Stored data
Segment Open

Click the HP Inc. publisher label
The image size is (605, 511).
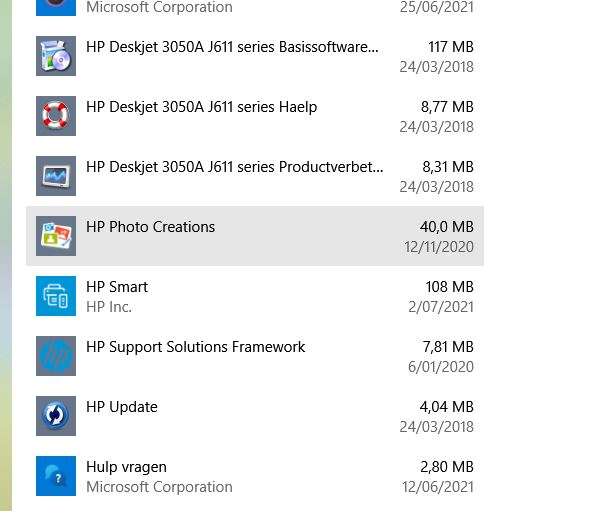tap(109, 307)
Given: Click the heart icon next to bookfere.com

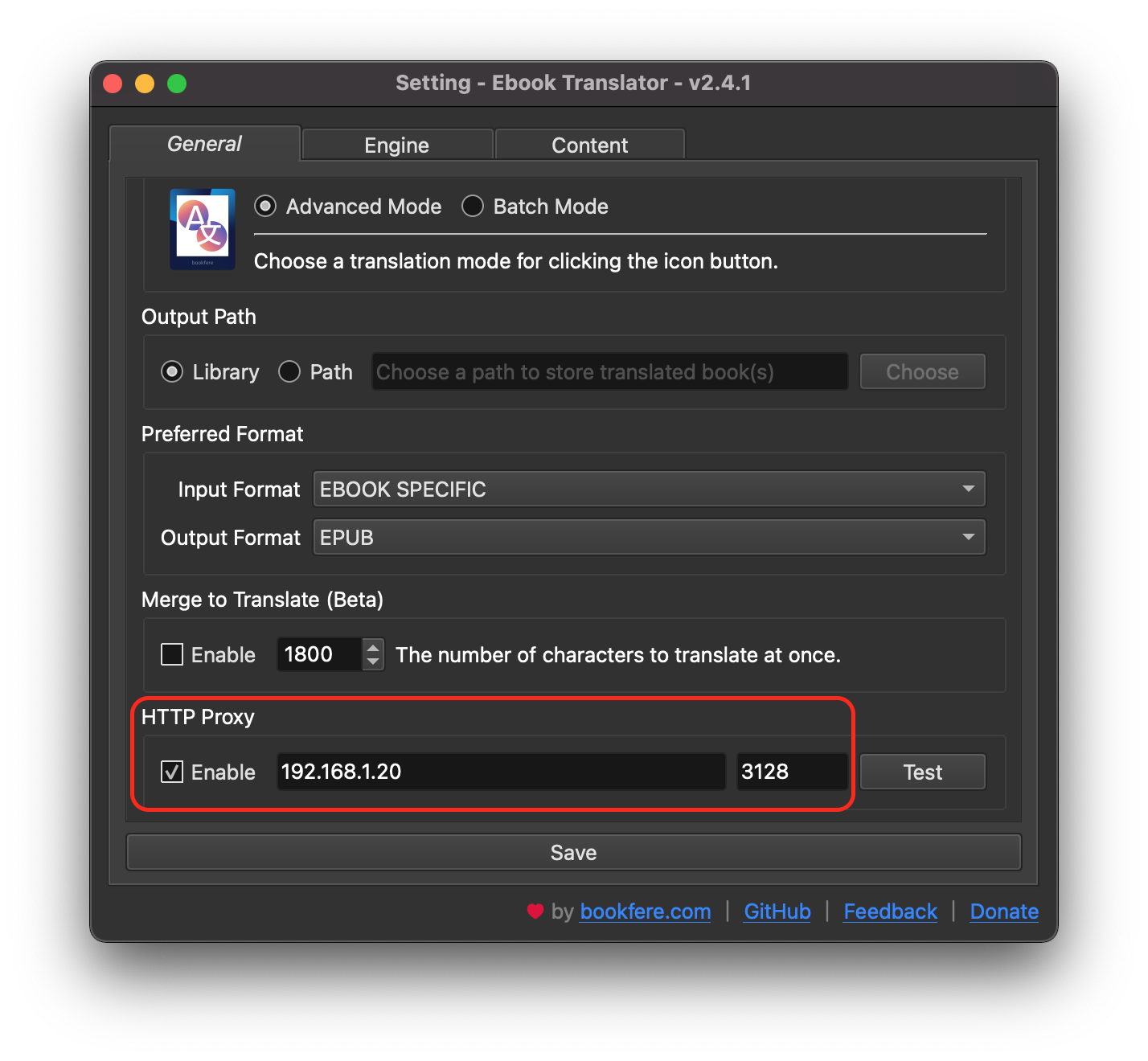Looking at the screenshot, I should pos(535,911).
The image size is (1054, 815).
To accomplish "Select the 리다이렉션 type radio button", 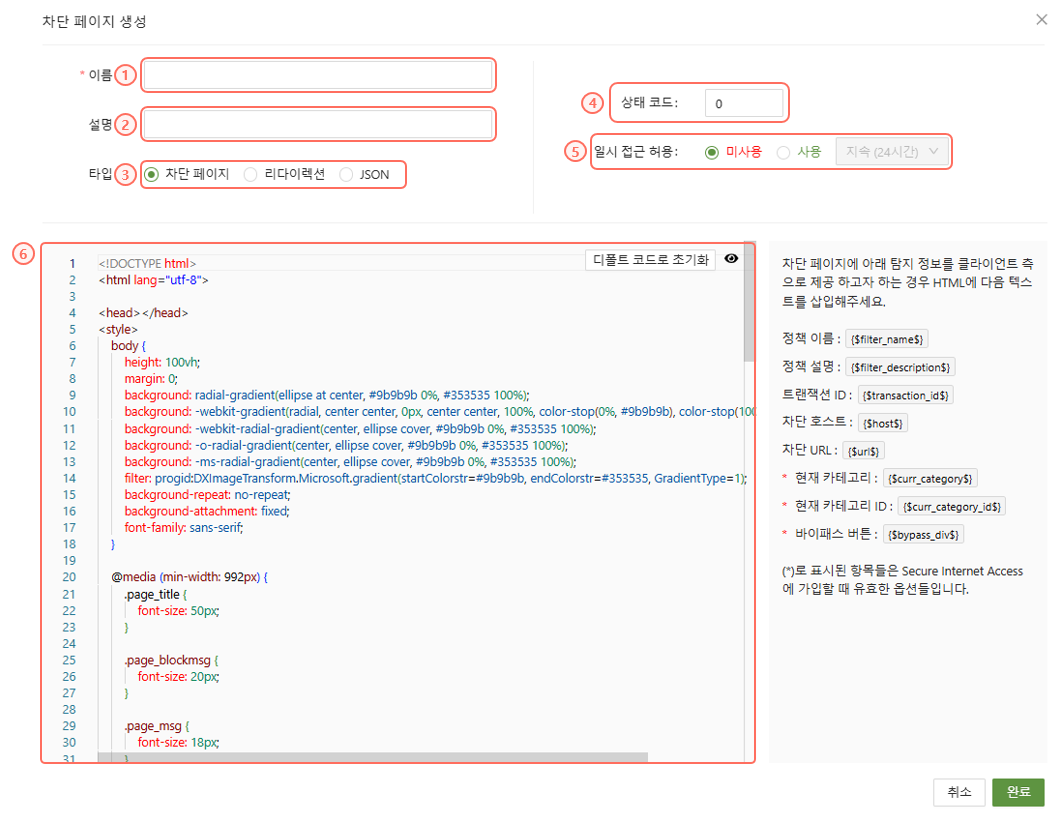I will click(x=251, y=174).
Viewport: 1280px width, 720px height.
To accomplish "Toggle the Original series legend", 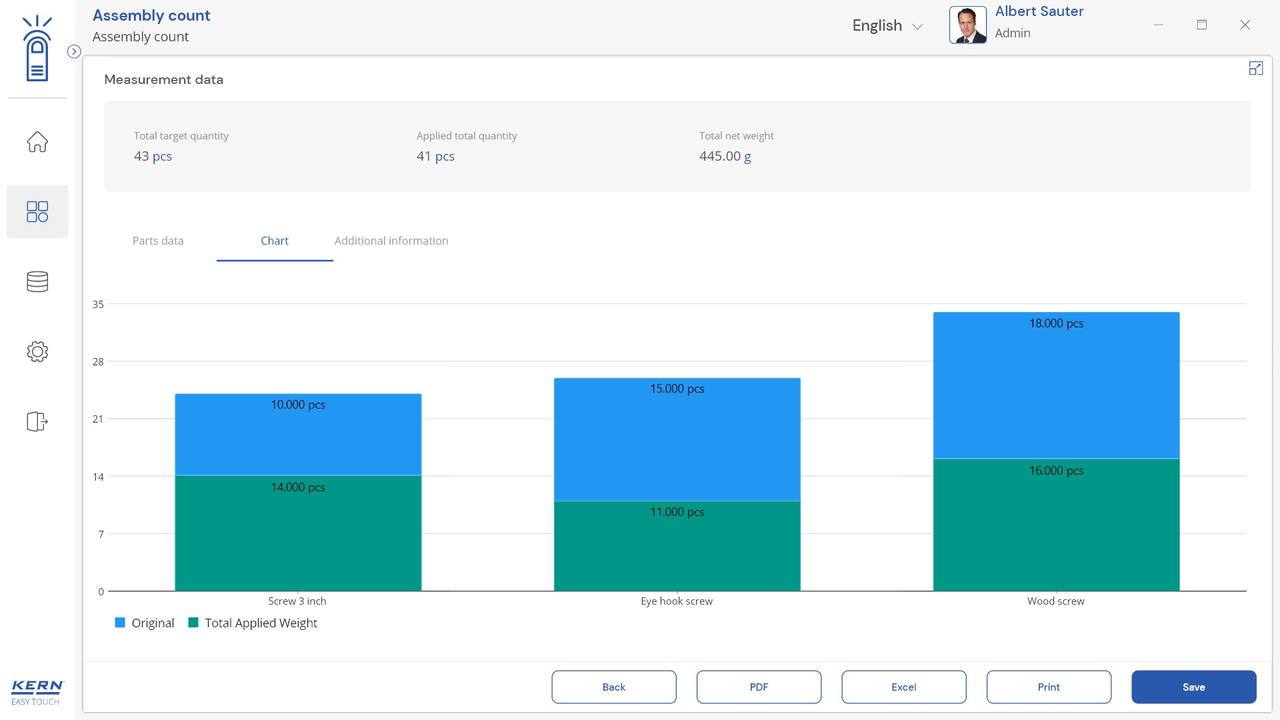I will 144,623.

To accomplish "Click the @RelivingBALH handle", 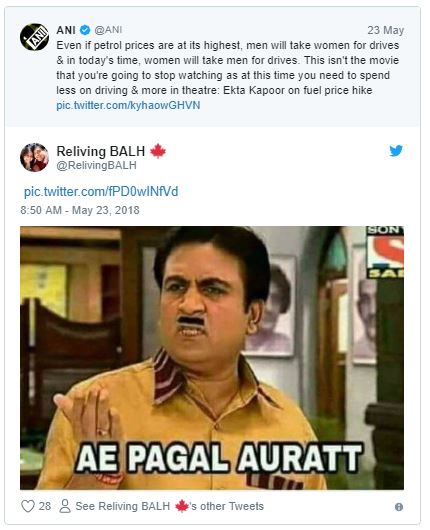I will (x=96, y=165).
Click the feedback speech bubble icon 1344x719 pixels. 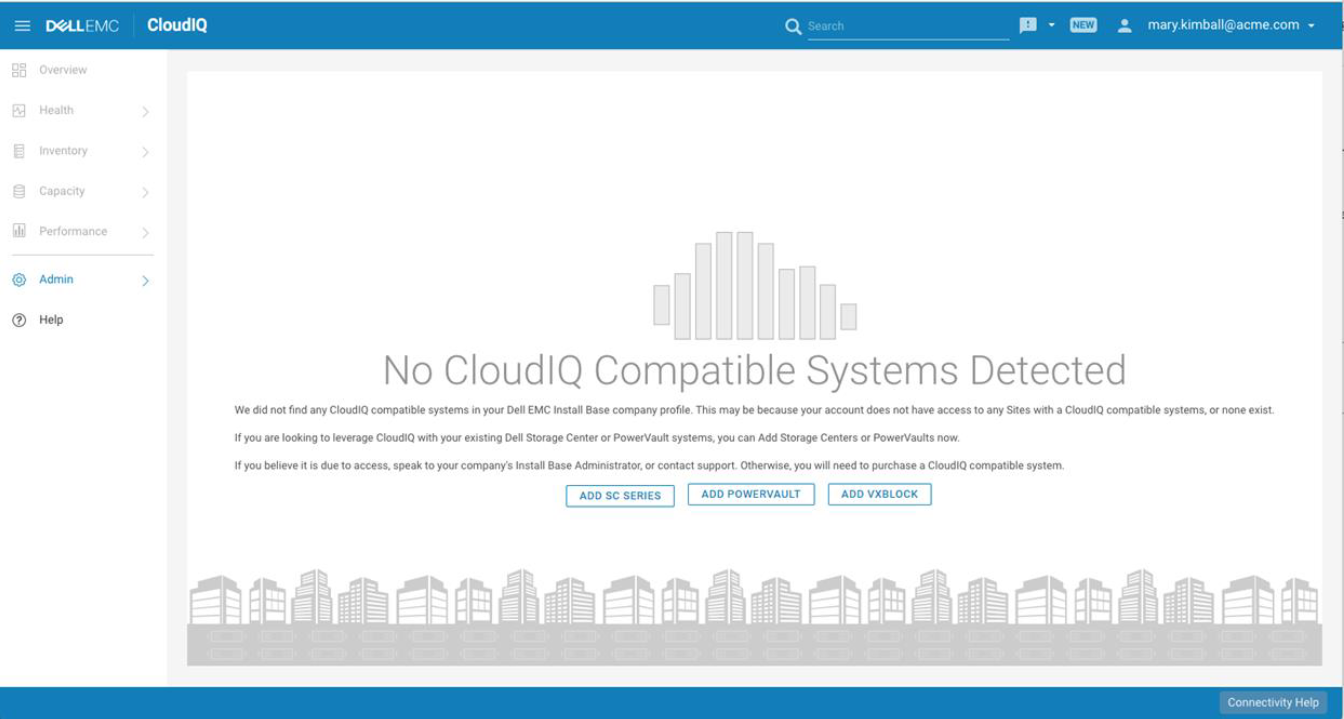(1027, 26)
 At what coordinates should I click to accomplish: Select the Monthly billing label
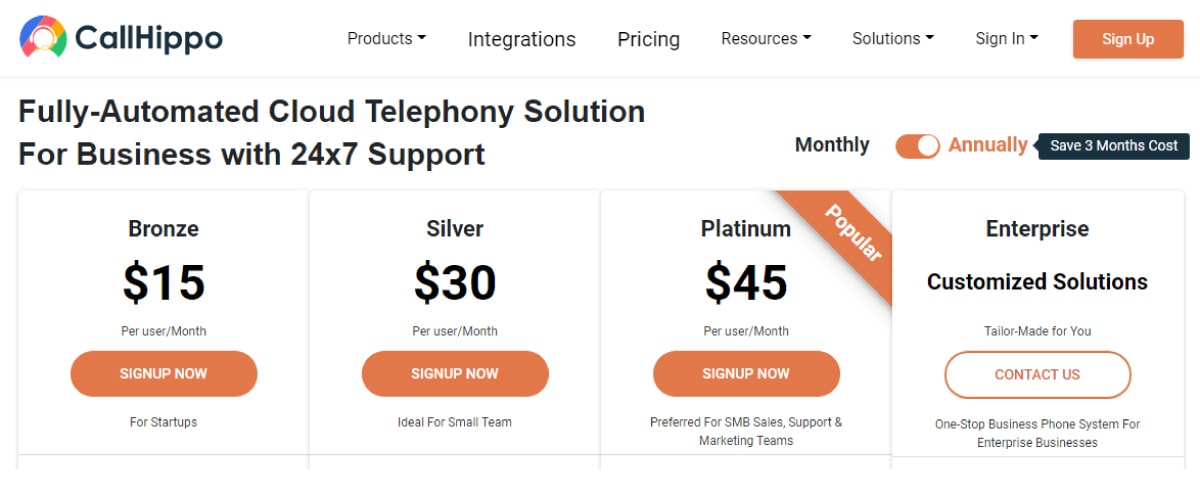click(832, 145)
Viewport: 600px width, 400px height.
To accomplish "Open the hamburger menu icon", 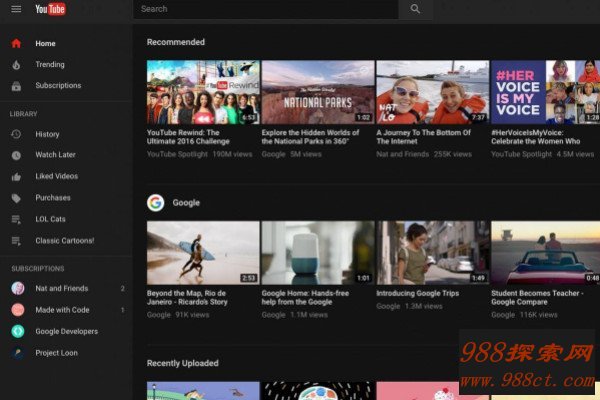I will click(16, 9).
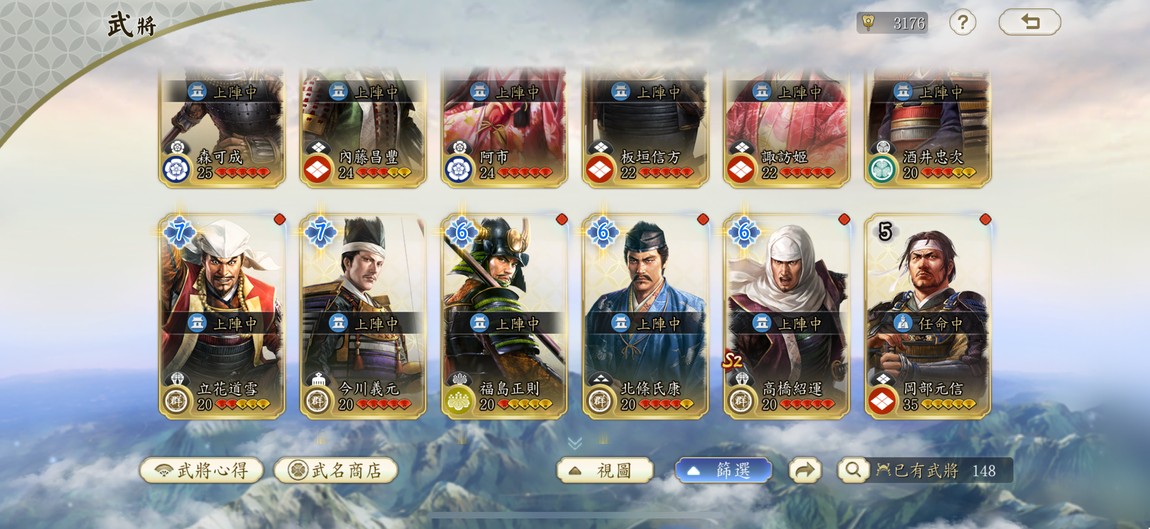Viewport: 1150px width, 529px height.
Task: Click the down chevron below the card list
Action: [x=575, y=442]
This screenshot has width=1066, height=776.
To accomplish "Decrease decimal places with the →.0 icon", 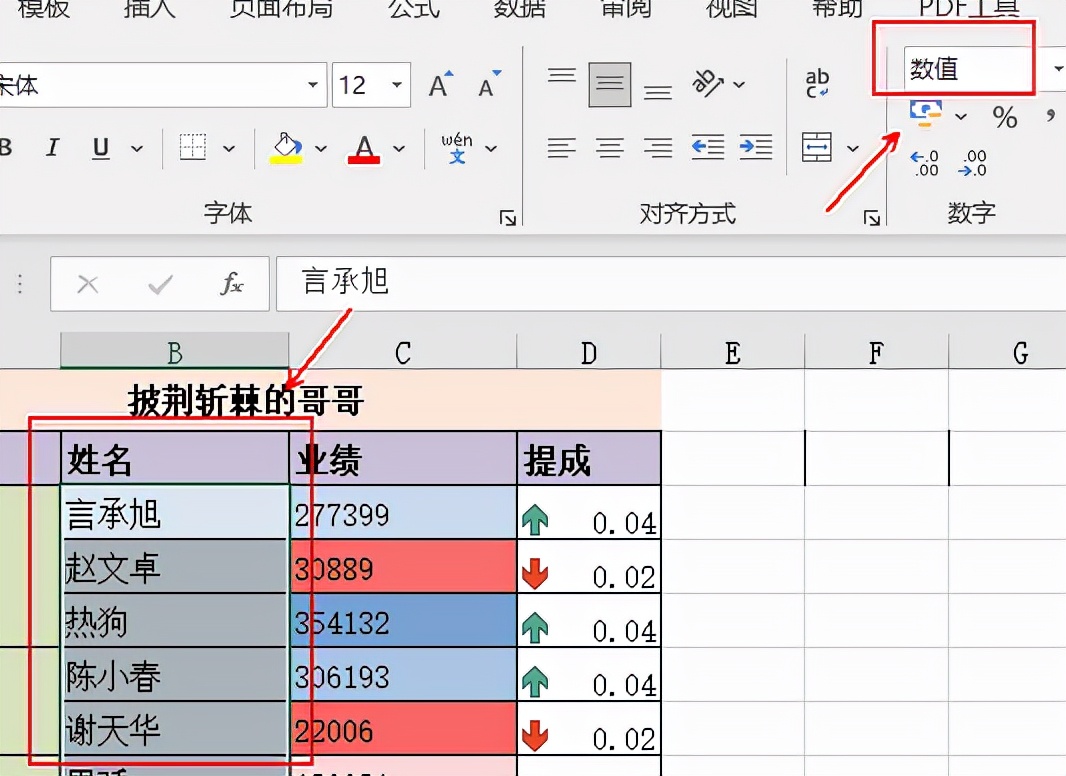I will pos(972,163).
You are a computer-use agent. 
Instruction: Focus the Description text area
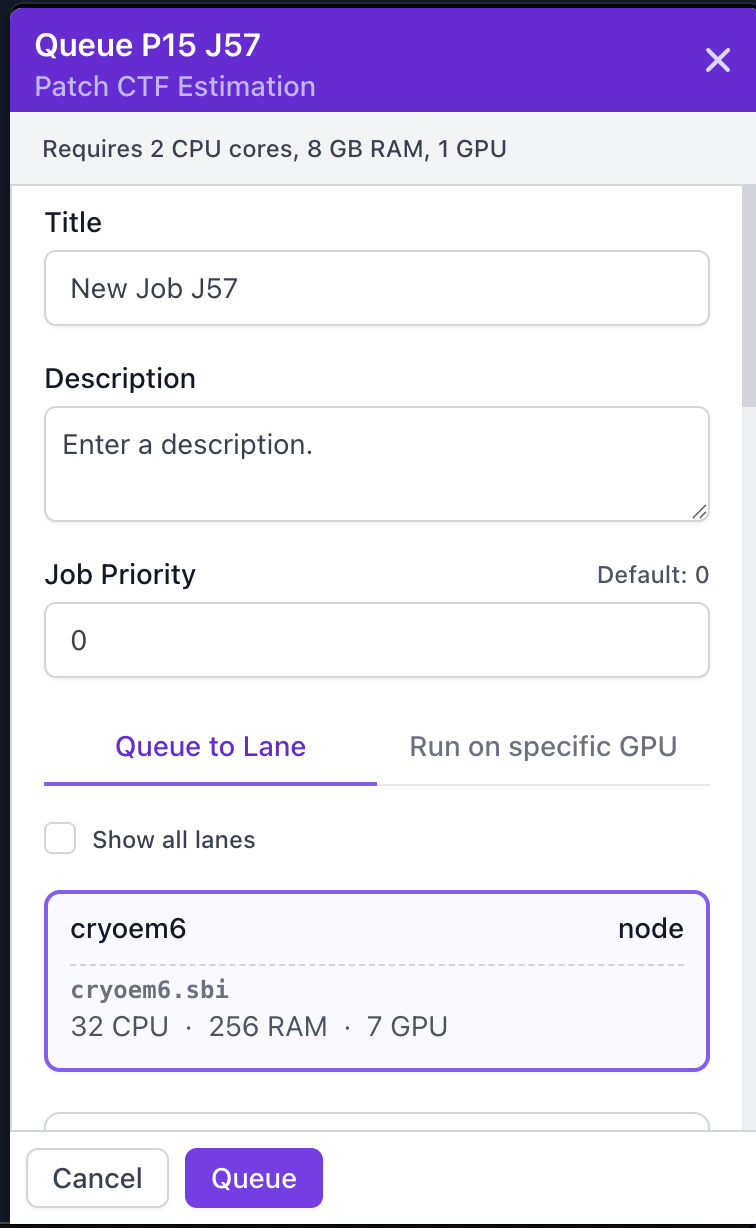click(x=376, y=463)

Segment Closed

• TASK PROMPT
Starting with the line that holds "You are a computer-use agent.", return each line exactly through the final line of the entries above; pictures are not part of the output.

• TASK ANSWER
You are a computer-use agent. 
Instruction: Focus the Description text area
click(x=376, y=463)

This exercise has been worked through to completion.